The first step of writing a new book doesn’t actually involve writing for me. Before I open my laptop or write a single word, I start with sketches. I sketch out the setting, characters and outline key plot points. It always feels a bit like returning to my elementary school art classroom. As I’m sure you’ve heard me say more than once, words are my medium. I appreciate other forms of art, but my version of drawing is creating stick figures. I’m often critical of my inner artist because I don’t feel like I’m talented or skilled when it comes to painting, drawing, or any kind of 3-D design. However, a strange thing happens when I’m working on a new book—my inner art critic vanishes.
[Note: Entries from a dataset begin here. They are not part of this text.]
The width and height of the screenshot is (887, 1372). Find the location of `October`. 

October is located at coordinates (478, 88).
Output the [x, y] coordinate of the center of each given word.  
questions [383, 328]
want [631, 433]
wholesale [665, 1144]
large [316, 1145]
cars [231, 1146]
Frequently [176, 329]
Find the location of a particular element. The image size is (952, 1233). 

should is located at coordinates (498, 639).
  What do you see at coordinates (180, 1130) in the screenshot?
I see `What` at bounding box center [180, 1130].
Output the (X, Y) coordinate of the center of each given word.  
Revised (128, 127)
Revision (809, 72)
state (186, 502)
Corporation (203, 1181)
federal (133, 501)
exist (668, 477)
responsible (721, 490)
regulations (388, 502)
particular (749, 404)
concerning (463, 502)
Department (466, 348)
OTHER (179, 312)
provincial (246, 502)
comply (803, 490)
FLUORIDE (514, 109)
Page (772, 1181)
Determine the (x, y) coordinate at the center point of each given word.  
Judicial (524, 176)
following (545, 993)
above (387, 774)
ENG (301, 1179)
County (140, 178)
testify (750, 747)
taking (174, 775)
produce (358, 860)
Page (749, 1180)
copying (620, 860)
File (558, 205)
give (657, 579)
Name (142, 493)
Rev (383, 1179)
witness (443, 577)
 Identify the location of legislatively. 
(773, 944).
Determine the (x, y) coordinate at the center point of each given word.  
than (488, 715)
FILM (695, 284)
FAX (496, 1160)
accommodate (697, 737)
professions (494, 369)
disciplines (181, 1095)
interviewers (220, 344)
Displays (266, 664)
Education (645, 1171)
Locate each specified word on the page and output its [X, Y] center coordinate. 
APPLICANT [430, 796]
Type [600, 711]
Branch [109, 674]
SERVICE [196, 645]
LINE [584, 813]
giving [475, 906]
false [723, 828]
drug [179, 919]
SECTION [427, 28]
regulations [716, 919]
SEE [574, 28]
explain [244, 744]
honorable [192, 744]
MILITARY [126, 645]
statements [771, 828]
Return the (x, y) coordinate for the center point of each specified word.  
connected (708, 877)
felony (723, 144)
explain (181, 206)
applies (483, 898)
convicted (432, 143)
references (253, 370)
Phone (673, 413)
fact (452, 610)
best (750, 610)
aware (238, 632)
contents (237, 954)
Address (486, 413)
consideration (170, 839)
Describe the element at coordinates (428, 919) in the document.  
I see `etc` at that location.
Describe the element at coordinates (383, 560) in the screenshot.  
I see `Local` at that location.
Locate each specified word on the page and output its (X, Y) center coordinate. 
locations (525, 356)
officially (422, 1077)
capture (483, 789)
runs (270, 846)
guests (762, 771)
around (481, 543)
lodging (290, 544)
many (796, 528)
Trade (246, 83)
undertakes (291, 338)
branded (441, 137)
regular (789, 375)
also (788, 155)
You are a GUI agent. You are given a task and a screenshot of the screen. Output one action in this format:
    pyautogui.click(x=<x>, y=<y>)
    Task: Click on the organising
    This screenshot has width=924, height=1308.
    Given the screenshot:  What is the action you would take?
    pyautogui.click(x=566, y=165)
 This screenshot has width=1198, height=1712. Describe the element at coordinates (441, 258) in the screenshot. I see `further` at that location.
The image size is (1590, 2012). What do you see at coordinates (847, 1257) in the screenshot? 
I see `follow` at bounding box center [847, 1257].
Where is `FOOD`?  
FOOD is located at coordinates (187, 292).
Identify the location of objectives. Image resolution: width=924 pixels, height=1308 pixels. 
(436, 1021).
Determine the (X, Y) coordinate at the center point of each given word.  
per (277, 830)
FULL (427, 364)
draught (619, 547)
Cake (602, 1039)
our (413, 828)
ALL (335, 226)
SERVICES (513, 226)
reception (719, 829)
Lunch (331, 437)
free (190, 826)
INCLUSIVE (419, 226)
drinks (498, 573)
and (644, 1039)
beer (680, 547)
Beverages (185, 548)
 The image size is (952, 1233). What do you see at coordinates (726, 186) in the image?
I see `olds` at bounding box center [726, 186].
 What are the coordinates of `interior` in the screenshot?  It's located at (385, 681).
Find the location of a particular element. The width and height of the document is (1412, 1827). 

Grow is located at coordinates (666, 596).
The sketching process helps me build imaginary worlds and form connections with the characters who are going to embody them. For this new project, I broke out colored pencils and dabbled in watercolor. I cut pictures from magazines for collages. I strung fairy lights from my office ceiling, lit ocean-scented candles, and sampled tastes of fresh tangerines.
Never once did that nagging critical voice appear. Perhaps that’s because I don’t care about the outcome when working on a sketch for a new idea. I know that no one else is ever going to see my kindergarten-level creations. They are just for me. There’s something freeing in that. It reminds me of this quote by Georgia O’Keeffe: “Whether you succeed or not is irrelevant, there is no such thing. Making your unknown known is the important thing.”
That’s what my messy sketches do for me. They take a seed of an idea and plant them on construction paper. Somewhere along the way, the story begins to take shape, and my unknown becomes known. Without a doubt, my inner critic will make a cameo appearance (or twenty) once I start the routine of daily writing and fleshing the story out chapter by chapter. But for this project and hopefully future books, I’m choosing to embrace my amateur artist and breathe into the gift of creativity in all of its imperfect forms.